Exercise goal: Only a number is wanted: how many lines in these records contain the word "Decrease"?

Input material:
○ ○ ○

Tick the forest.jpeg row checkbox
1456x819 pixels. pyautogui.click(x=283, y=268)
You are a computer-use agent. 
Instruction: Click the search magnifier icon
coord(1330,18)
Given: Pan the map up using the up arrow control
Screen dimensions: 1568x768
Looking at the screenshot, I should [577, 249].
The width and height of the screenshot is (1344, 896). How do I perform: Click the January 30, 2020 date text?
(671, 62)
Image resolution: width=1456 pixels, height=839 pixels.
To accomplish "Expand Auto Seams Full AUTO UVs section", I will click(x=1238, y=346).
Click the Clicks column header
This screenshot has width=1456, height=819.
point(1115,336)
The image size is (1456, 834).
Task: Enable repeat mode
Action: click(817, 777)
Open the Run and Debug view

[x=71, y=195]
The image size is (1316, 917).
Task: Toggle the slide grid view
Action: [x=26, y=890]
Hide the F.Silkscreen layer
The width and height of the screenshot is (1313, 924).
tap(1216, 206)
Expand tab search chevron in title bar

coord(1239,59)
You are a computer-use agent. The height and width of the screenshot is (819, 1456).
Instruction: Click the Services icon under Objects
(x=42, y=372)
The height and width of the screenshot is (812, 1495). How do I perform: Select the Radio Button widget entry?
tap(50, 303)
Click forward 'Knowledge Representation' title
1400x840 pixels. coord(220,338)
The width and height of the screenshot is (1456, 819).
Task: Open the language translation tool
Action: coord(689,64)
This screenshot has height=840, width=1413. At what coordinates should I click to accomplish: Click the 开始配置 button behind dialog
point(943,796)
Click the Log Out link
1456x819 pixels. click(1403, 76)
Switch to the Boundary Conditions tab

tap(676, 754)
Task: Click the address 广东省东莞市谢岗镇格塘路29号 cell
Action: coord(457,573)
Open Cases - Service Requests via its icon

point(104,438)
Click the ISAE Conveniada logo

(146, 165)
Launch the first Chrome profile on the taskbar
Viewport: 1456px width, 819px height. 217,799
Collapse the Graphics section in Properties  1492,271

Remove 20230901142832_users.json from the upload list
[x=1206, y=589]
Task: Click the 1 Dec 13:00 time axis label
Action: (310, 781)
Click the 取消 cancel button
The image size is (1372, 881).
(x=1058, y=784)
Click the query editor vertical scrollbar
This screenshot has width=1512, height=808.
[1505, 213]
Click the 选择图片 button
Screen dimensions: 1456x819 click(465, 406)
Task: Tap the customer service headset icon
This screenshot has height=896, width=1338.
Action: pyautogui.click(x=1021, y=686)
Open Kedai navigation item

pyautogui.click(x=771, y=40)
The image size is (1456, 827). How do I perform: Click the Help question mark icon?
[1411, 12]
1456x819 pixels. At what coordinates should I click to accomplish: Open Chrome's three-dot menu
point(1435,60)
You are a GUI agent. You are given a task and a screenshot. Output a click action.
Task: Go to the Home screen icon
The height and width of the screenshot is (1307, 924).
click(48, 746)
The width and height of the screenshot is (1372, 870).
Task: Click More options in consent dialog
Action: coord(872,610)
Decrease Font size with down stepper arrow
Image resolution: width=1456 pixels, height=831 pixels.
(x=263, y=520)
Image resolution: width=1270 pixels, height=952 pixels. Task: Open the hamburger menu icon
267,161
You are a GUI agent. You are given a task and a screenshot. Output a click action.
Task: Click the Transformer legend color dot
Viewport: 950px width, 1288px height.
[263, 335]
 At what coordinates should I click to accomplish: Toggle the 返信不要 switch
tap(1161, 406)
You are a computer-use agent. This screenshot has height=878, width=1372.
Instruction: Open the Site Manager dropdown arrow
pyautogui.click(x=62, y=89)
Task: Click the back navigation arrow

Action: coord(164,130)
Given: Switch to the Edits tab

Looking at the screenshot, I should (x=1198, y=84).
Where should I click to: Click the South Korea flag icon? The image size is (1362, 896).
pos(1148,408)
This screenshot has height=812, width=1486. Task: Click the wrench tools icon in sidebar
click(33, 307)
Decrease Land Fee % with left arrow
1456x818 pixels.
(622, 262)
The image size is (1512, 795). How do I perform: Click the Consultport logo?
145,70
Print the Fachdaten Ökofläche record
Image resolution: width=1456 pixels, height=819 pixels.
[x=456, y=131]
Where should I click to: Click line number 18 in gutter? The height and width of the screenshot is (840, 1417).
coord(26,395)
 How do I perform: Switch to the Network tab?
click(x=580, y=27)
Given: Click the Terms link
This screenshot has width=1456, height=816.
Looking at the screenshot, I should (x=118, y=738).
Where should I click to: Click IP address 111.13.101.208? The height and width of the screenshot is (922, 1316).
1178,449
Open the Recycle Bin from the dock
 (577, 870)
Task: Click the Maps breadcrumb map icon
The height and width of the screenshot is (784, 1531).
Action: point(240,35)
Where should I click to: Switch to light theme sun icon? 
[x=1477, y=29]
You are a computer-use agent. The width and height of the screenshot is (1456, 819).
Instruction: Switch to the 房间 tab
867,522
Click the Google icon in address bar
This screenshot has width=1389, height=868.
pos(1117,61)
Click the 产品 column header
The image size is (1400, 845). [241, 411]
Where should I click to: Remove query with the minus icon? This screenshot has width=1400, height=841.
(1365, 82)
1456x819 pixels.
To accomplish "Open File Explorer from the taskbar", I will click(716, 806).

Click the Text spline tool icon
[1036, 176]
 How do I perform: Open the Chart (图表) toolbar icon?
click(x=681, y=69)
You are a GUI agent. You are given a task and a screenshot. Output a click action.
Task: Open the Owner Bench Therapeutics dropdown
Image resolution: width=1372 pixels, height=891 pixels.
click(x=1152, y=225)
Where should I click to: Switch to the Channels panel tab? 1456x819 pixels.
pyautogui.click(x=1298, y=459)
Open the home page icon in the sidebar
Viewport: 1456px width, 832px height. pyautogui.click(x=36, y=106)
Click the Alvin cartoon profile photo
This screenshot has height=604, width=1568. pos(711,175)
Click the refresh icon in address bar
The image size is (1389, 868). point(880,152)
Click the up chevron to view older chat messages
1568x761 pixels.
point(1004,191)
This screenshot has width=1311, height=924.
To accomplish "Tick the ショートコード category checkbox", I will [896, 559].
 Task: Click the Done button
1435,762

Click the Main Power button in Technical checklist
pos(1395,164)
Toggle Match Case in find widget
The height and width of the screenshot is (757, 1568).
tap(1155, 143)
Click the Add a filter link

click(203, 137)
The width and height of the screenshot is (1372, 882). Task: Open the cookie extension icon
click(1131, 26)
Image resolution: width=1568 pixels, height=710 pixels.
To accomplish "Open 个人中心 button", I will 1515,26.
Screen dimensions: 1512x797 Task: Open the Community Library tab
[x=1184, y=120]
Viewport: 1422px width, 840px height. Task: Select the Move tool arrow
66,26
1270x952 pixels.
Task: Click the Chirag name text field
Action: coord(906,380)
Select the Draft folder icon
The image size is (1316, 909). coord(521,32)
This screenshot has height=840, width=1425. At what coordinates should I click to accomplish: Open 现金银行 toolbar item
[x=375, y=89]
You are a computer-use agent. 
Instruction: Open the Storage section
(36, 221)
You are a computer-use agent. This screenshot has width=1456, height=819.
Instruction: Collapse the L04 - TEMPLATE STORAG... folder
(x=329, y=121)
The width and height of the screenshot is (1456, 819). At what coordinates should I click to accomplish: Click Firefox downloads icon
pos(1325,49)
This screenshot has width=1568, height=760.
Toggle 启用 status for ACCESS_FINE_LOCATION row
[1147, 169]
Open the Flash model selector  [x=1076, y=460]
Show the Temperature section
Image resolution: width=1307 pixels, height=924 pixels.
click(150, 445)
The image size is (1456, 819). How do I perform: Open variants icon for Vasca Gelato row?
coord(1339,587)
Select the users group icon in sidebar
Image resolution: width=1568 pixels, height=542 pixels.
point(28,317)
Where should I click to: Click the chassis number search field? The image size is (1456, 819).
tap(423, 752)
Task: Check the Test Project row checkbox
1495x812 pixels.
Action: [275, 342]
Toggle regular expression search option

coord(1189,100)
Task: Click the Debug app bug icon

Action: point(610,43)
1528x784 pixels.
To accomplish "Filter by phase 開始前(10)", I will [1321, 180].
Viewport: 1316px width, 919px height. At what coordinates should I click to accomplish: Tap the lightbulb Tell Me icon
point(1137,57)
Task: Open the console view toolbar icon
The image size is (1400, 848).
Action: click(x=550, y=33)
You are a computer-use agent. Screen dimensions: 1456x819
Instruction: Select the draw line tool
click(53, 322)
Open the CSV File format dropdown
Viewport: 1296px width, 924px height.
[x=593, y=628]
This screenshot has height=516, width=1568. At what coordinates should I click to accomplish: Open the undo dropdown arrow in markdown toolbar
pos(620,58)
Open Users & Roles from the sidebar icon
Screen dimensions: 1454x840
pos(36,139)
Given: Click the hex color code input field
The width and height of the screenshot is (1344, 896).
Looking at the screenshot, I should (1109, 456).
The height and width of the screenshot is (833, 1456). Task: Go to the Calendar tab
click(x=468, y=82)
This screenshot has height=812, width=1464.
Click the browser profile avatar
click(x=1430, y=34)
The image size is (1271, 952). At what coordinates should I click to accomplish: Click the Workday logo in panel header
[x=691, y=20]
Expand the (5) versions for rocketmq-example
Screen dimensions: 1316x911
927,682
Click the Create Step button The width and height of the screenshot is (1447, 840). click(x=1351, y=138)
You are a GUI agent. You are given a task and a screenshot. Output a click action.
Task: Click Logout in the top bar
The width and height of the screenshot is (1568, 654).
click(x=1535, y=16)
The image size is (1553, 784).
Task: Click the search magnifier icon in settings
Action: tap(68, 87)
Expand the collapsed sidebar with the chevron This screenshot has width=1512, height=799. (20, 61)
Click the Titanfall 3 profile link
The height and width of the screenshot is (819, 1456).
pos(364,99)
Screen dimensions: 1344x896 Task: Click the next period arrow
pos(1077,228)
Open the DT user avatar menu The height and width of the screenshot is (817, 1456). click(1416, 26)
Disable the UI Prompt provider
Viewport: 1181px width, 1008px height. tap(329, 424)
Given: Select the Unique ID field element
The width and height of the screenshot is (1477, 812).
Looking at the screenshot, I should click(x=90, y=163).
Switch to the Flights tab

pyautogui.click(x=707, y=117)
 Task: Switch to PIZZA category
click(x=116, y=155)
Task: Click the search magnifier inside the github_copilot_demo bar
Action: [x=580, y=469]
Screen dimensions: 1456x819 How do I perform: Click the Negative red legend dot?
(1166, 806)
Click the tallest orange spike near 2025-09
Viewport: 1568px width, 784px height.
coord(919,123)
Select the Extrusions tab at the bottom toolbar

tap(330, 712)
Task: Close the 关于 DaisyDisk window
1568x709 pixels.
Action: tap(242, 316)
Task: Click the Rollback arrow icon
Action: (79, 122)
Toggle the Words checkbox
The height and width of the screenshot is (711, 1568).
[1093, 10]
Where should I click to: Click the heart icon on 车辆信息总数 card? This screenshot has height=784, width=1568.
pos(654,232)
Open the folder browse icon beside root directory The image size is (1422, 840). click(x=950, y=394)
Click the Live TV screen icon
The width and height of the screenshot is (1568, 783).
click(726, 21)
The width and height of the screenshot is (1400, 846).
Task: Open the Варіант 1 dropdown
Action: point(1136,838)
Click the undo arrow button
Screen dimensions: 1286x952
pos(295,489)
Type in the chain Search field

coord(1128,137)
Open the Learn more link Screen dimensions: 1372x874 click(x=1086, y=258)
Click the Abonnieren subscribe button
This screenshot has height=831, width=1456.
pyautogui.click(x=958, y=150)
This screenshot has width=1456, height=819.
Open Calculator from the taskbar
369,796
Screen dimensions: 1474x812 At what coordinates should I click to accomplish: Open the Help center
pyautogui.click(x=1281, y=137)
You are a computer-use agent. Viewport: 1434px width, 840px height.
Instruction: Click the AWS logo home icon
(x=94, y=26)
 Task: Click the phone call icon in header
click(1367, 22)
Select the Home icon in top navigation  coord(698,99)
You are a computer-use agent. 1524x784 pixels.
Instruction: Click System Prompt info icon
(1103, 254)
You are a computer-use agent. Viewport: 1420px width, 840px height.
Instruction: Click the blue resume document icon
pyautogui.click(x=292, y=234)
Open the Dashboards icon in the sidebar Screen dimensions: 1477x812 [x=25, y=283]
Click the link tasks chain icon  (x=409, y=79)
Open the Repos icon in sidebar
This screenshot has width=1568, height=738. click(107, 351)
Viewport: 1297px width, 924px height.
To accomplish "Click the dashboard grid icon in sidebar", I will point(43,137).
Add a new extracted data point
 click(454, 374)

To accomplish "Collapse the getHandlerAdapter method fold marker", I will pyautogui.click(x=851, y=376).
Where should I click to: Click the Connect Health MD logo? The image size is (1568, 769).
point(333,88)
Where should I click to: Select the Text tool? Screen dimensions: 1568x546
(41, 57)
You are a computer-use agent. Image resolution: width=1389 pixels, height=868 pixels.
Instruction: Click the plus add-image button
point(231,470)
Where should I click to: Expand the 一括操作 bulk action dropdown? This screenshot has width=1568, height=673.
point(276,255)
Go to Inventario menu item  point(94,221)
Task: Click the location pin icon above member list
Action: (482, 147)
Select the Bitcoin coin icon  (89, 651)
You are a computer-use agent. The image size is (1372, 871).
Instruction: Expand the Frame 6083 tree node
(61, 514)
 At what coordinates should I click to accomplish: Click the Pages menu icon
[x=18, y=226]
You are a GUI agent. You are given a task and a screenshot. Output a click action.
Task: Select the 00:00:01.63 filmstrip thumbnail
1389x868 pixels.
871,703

○ ○ ○

Exercise answer: 2